Pattern: category: issue (1-2 lines max)

Examples:

bug: Null pointer exception if response.data is undefined

security: SQL injection - use parameterized queries instead of string concatenation

performance: N+1 query - fetch all records with single query instead of loop

breaking: API response structure changed - will break existing clients

No verbose explanations. No suggested code blocks unless absolutely necessary. Just state the issue and impact.

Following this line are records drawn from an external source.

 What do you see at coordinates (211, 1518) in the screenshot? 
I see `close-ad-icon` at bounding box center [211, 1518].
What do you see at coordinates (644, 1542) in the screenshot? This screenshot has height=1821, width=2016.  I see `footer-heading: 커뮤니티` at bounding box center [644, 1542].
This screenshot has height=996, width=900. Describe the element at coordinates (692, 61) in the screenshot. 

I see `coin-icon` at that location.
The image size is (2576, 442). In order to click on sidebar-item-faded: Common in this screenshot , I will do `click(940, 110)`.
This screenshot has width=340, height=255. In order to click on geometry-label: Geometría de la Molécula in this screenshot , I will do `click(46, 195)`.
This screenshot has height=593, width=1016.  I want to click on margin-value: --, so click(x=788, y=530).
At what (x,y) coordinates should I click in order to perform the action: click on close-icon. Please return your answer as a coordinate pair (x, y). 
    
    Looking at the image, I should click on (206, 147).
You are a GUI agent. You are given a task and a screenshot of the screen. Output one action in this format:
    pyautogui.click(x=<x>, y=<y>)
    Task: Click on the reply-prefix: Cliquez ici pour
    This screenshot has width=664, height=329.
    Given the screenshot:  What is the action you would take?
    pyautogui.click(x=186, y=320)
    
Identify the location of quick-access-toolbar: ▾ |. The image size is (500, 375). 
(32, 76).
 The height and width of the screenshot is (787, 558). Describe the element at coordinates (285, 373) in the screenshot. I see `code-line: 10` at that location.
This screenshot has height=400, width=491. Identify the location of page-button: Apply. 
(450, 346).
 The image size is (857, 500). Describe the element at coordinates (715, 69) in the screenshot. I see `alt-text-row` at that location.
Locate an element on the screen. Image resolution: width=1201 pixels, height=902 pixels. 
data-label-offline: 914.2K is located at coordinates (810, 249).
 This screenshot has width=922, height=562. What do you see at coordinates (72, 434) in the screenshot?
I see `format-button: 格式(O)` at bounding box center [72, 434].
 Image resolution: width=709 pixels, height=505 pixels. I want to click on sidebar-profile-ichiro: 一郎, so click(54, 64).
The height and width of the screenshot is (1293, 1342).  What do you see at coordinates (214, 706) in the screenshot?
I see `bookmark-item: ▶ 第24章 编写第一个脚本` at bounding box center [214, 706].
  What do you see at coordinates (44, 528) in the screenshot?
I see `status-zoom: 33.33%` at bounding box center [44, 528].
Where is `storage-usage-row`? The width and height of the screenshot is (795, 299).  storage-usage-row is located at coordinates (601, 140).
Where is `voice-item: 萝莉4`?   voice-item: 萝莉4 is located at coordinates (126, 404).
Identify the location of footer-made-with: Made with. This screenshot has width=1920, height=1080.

Common Critical Patterns to Check

Only flag if violation causes actual bug/security/performance issue:

General Bugs

  • Nil/null pointer dereferences: Missing null checks causing crashes
  • Unhandled errors: Errors silently ignored without proper handling
  • Resource leaks: Unclosed connections, file handles, or memory leaks
  • Race conditions: Concurrent access without synchronization

Security Issues

  • SQL injection: String concatenation in queries instead of parameterized queries
  • XSS vulnerabilities: Unescaped user input rendered in HTML
  • Authentication bypass: Missing auth checks on protected routes/endpoints
  • Authorization gaps: Missing permission/scope validation
  • Credential exposure: API keys, secrets, or passwords in code

Performance Problems

  • N+1 queries: Database queries in loops instead of batch operations
  • Missing indexes: Queries on unindexed columns with large datasets
  • Inefficient algorithms: O(n²) where O(n log n) or O(n) is possible
  • Memory inefficiency: Loading entire datasets when streaming is appropriate

Architecture Violations

  • Layer separation breaks: Business logic in presentation layer, database calls in handlers
  • Tight coupling: Hard dependencies that should be injected or abstracted

Context matters: Check project's CLAUDE.md or similar documentation for project-specific patterns before flagging architectural issues.